● **WRITTEN INSTRUCTION**
How many lines in the records below contain the word "height"? Reply with the number alone.

>> Start DATA FOR THIS TASK

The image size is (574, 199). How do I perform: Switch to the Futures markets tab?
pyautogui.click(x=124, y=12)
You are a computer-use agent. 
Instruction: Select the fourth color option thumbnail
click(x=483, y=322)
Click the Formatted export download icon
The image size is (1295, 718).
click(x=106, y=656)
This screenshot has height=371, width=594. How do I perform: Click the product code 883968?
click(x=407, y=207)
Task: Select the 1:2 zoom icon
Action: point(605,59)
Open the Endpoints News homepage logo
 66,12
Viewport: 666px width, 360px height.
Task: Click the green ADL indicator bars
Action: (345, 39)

>> End DATA FOR THIS TASK
>> Start DATA FOR THIS TASK

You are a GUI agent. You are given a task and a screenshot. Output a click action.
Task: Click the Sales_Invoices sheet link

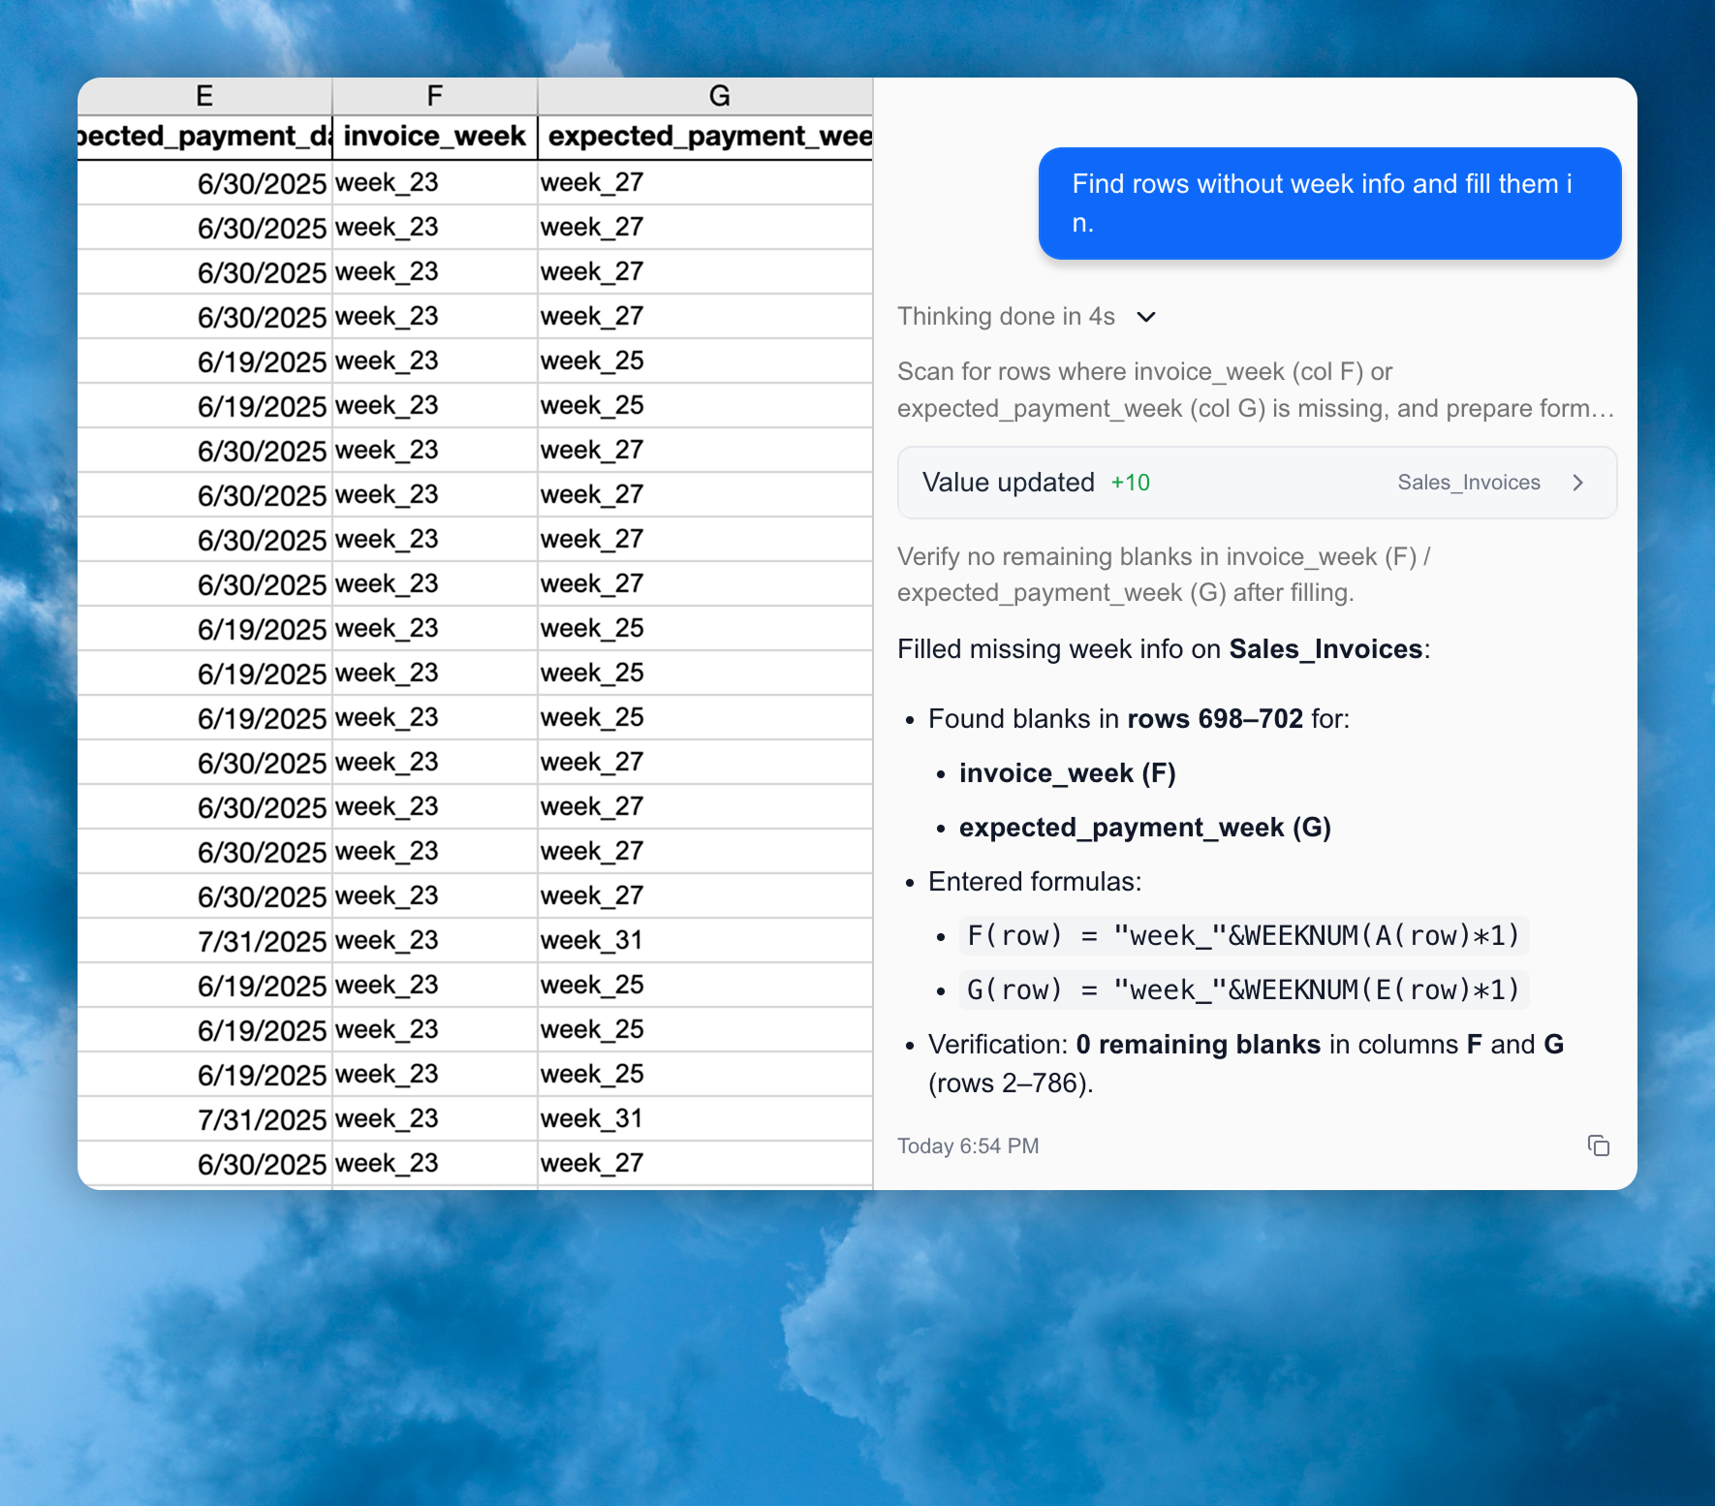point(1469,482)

>> End DATA FOR THIS TASK
>> Start DATA FOR THIS TASK

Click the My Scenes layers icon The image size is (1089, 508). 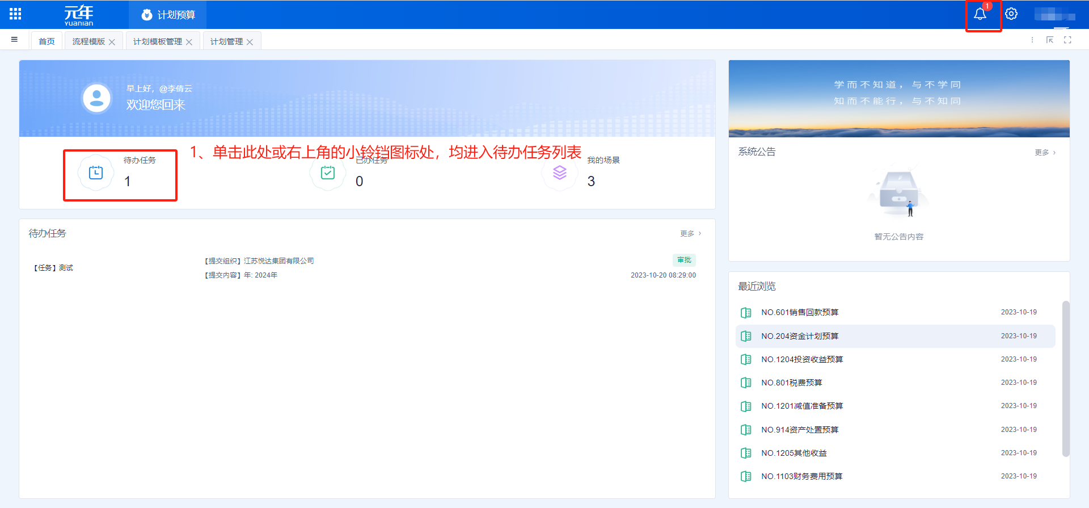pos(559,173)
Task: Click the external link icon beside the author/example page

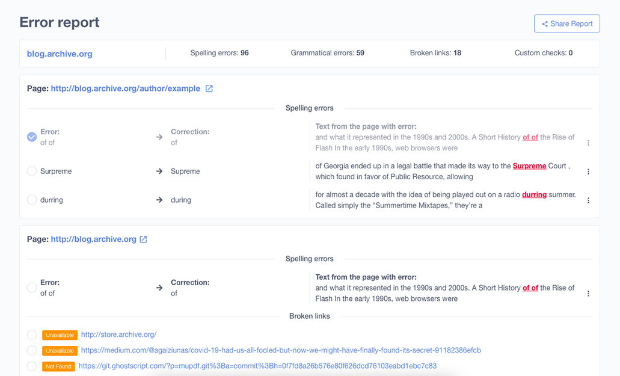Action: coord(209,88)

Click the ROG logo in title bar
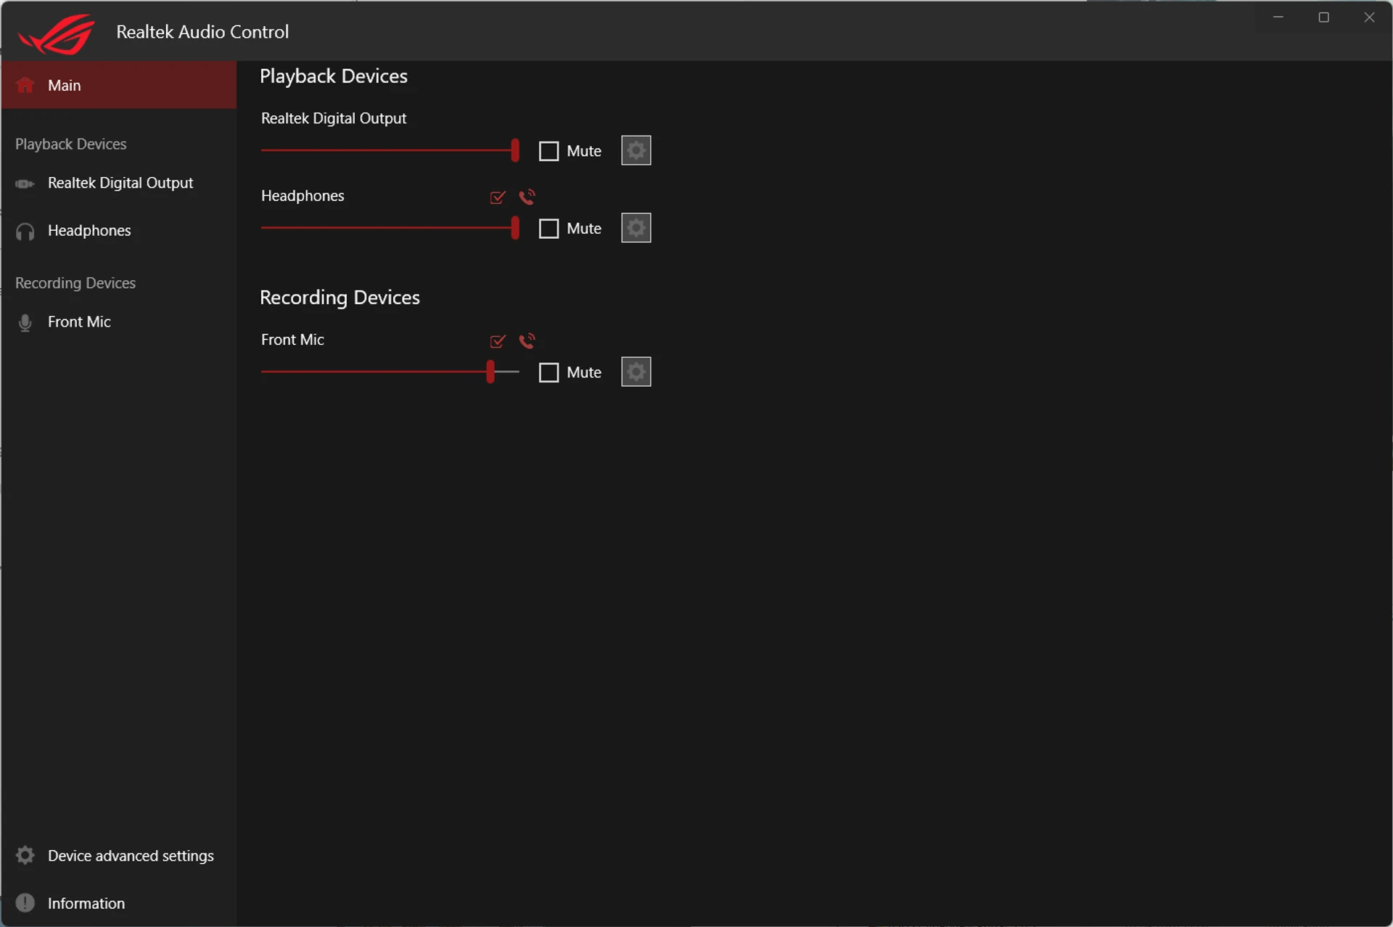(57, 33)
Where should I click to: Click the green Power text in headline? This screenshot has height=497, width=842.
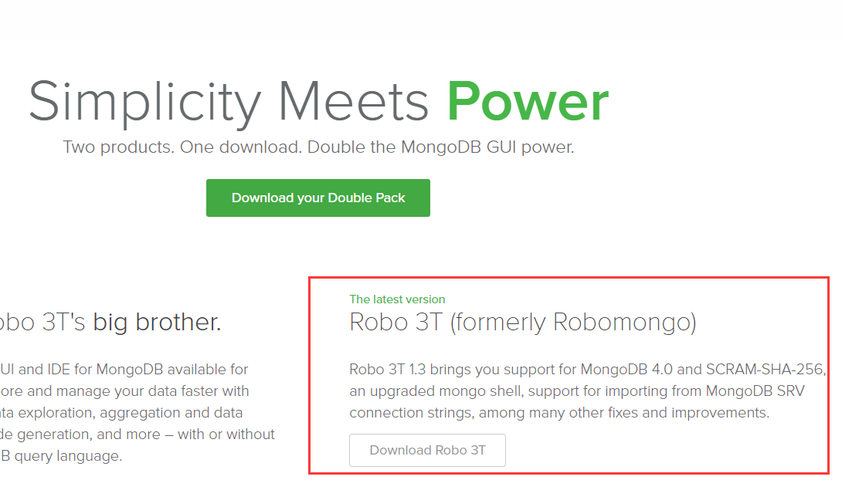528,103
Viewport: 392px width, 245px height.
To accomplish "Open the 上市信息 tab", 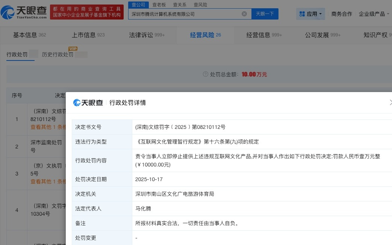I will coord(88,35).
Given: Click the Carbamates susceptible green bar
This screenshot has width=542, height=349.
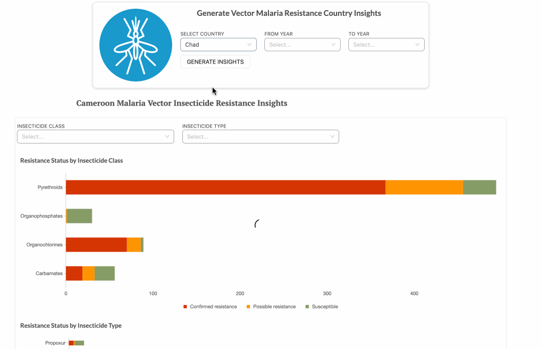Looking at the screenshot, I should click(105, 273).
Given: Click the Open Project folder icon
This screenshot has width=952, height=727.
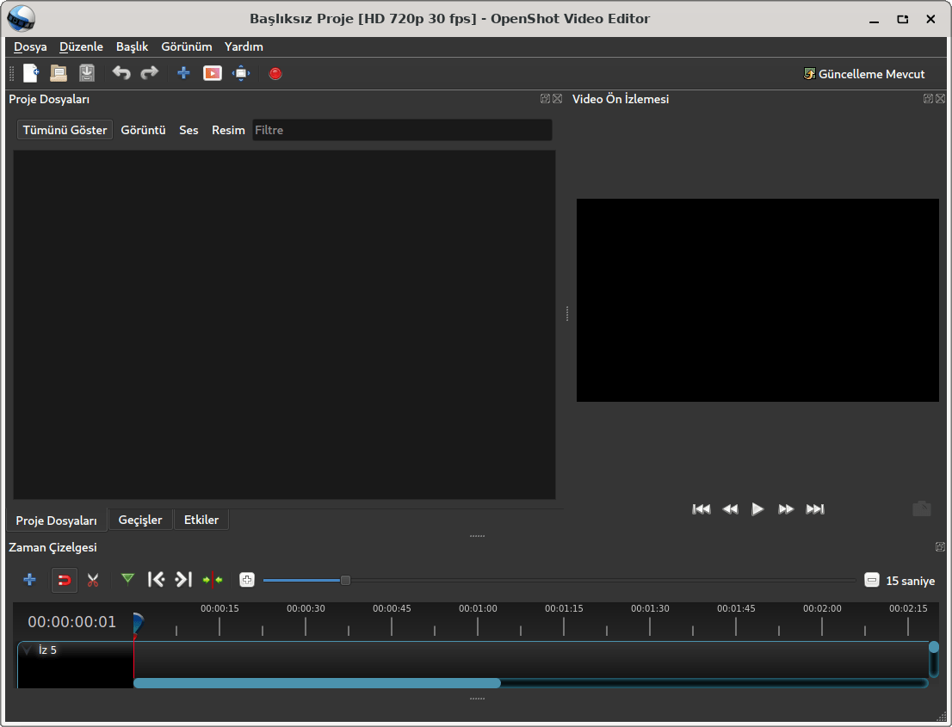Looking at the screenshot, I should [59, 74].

>> End DATA FOR THIS TASK

● **RESULT FOR THIS EXERCISE**
6